Home Energy Guide: Top Tips To Reduce Home Moisture
Home moisture problems can be extremely complex to solve, especially in Minnesota. With cold, dry winters and hot, humid summers, everyone has experienced moisture problems in their home at some time.
We want you to have the best home possible. That’s why we’ve put together a home energy guide with some tips on how to reduce moisture, saving you time, energy and money. The solutions below are often some combination of reducing the moisture coming into your home, increasing the ventilation, and improving the thermal performance of the building materials.
Since every home is unique, be sure to have someone come inspect for the above issues to provide recommendations!
Poor drainage is a major exterior moisture cause. Construction details like flat ledges, bad flashing and inadequate drip edges can cause problems, and lake of maintenance can lead to water intrusions.
Seasonal changes in moisture like rain amounts, ground water tables and more can also affect the ability of your home and landscaping to properly drain.
Consistently high outdoor humidity can also cause problems, like mold, mildew and decay.

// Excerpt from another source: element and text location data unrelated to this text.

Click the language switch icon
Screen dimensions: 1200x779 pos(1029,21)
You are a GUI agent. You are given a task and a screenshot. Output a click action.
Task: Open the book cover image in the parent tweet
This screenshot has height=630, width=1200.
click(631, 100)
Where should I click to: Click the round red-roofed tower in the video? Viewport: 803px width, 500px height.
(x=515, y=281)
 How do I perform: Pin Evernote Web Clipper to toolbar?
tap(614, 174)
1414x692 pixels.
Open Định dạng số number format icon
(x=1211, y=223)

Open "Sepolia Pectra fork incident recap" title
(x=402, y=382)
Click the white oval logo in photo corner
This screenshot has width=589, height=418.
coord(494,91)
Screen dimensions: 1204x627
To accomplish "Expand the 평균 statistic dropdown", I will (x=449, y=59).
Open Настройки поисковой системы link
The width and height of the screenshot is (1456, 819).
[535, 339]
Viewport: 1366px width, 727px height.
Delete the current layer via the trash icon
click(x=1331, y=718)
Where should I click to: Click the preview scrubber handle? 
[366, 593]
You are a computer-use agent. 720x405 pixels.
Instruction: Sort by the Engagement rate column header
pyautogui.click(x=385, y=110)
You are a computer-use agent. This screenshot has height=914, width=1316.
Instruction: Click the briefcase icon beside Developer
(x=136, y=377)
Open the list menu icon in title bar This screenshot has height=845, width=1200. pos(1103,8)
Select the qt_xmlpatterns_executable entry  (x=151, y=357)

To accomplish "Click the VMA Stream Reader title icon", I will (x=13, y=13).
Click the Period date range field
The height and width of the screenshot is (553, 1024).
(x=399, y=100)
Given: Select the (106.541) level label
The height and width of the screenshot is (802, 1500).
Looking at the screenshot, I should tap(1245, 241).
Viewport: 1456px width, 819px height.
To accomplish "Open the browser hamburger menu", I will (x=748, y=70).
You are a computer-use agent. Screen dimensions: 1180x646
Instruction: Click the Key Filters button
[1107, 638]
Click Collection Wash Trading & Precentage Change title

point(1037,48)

Typical foundations can be permeable to water vapor migration, so you’ll need proper ventilation for basements, crawl spaces and interior living spaces.
Foliage close to your home can block ventilation or air circulation, as can objects stored near walls like firewood. Be sure to keep air flowing around your home to reduce moisture and allow proper drainage.
Construction materials contain a large volume of water, which is then released into the house as they dry. All new homes need a mechanical ventilation system, especially during the summer and winter when homes tend to be sealed the tightest against the weather.
Poor ventilation of high moisture areas such as kitchens and bathrooms can lead to moisture damage.
Attic bypasses are areas where warm air escapes into your attic, such as light fixtures, between walls, etc. This warm moist air leaks into your attic and can cause damage. Sealing this bypasses can reduce attic moisture damage.
People generate a lot of heat and moisture. Generally, you want at least 250 square feet of living space per person or you may have moisture issues.
If you’re storing wood for your fireplace or workshop inside your home, water can evaporate out of the wood and add to your moisture issues.
Cooking, bathing, watering plants, washing clothes and other household activities can really add to the moisture in a home. Reducing these activities or reducing the water used for these activities can help.
When warm, moist air hits a cold, dry surface, condensation can occur which leads to moisture or frost damage. Rooms shut off from the rest of the house or not properly ventilated, like storage areas, closets and bedrooms, can be problem areas.
Improper use of humidifiers can lead to excessive moisture. Humidifiers should only be used sparingly, and generally only used in homes with over-ventilated space.
Any plumbing leak will add moisture to the home, no matter how small. Run each water source independently for 10-15 minutes and listen and watch for leaks.